THE TASK -
From the top of the entries below through the line containing "Stores (556, 2462)", return every line exactly as written, please, and stop there.

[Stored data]
:::::

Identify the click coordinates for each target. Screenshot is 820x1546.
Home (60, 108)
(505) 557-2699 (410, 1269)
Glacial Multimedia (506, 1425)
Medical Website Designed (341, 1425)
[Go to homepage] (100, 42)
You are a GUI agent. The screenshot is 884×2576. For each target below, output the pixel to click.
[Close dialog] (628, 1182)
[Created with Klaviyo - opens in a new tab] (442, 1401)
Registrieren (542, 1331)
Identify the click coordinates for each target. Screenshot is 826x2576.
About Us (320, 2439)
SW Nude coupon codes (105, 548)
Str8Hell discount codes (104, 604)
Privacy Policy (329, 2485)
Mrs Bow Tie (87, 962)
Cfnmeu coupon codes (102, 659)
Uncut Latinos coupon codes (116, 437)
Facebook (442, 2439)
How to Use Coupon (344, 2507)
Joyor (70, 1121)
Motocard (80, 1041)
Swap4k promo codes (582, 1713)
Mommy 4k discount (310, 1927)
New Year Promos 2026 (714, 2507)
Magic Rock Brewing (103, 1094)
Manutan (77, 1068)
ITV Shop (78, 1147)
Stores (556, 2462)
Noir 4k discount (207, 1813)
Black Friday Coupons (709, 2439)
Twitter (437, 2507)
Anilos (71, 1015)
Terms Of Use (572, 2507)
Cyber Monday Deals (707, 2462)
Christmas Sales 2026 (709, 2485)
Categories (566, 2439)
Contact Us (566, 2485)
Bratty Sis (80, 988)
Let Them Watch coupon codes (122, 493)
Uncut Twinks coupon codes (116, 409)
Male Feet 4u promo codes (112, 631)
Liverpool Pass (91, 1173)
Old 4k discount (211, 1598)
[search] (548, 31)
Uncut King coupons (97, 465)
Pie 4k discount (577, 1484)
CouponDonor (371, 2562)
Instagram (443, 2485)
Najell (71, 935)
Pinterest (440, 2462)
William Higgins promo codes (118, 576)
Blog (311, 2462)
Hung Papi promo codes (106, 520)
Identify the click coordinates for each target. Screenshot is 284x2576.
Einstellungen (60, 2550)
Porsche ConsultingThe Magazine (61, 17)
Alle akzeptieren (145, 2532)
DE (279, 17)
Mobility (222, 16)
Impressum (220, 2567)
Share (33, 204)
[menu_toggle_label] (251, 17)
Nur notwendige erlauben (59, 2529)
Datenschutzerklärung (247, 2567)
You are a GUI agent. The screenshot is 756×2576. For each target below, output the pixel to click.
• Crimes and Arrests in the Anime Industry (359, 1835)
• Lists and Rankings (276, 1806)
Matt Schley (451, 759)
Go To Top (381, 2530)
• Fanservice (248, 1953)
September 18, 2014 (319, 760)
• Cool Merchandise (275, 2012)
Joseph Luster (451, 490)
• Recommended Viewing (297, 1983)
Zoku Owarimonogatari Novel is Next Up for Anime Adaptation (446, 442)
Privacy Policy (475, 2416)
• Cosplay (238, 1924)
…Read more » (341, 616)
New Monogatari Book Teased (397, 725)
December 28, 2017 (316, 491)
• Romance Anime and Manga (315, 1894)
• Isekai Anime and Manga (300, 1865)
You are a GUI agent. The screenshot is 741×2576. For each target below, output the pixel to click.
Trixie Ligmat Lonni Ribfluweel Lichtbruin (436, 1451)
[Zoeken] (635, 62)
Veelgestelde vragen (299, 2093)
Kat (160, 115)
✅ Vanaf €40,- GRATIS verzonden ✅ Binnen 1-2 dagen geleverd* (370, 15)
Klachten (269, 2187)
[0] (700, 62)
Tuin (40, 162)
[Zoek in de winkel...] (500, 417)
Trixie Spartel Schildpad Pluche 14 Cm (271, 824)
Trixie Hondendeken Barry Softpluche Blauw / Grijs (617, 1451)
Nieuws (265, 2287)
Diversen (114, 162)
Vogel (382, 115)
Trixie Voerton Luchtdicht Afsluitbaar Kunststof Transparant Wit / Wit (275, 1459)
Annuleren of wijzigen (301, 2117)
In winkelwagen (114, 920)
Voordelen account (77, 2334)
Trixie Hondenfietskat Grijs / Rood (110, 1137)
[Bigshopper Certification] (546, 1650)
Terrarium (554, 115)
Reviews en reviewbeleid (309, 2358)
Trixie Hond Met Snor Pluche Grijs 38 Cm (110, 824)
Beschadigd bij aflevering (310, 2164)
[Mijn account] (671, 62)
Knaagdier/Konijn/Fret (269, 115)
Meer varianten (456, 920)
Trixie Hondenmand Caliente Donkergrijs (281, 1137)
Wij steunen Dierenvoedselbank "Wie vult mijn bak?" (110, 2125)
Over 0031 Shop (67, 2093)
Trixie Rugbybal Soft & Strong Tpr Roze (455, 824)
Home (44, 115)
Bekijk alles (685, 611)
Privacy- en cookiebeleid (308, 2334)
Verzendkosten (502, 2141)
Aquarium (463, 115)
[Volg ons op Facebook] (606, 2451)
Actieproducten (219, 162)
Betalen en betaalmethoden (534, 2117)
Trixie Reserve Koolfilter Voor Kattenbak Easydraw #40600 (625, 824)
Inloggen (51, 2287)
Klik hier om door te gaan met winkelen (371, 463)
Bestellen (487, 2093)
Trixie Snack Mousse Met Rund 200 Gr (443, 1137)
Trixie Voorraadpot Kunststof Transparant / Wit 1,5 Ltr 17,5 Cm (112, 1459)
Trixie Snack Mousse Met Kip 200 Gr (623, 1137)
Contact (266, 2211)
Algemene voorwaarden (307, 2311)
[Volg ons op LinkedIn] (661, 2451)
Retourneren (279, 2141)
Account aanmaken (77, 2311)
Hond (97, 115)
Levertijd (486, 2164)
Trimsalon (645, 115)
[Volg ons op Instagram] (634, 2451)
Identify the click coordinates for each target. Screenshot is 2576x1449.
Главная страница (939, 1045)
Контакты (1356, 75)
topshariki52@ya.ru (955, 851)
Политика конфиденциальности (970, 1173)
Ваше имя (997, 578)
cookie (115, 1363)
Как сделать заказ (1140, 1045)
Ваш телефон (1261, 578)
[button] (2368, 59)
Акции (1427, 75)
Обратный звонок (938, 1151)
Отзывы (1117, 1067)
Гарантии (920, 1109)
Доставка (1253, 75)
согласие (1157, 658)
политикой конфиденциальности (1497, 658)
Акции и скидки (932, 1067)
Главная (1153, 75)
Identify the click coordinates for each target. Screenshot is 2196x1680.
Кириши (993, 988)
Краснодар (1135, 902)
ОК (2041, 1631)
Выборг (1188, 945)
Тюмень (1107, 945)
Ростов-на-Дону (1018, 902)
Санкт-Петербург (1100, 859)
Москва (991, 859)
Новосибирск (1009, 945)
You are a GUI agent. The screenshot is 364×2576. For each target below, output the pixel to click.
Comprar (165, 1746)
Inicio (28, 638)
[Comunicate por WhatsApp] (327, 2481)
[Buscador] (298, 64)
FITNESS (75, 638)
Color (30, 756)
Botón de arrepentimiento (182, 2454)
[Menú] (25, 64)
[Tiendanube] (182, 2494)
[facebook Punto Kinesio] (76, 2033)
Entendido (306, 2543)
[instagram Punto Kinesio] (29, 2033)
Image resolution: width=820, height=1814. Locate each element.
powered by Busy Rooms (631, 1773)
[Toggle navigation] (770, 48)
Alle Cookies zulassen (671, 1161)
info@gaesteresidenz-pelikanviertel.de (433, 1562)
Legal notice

:::::

WRITTEN REPLY -
Identify the click coordinates for each target. Screenshot is 820x1546.
Home (60, 108)
(505) 557-2699 (410, 1269)
Glacial Multimedia (506, 1425)
Medical Website Designed (341, 1425)
[Go to homepage] (100, 42)
You are a GUI agent. The screenshot is 884×2576. For each target below, output the pixel to click.
[Close dialog] (628, 1182)
[Created with Klaviyo - opens in a new tab] (442, 1401)
Registrieren (542, 1331)
Identify the click coordinates for each target. Screenshot is 826x2576.
About Us (320, 2439)
SW Nude coupon codes (105, 548)
Str8Hell discount codes (104, 604)
Privacy Policy (329, 2485)
Mrs Bow Tie (87, 962)
Cfnmeu coupon codes (102, 659)
Uncut Latinos coupon codes (116, 437)
Facebook (442, 2439)
How to Use Coupon (344, 2507)
Joyor (70, 1121)
Motocard (80, 1041)
Swap4k promo codes (582, 1713)
Mommy 4k discount (310, 1927)
New Year Promos 2026 (714, 2507)
Magic Rock Brewing (103, 1094)
Manutan (77, 1068)
ITV Shop (78, 1147)
Stores (556, 2462)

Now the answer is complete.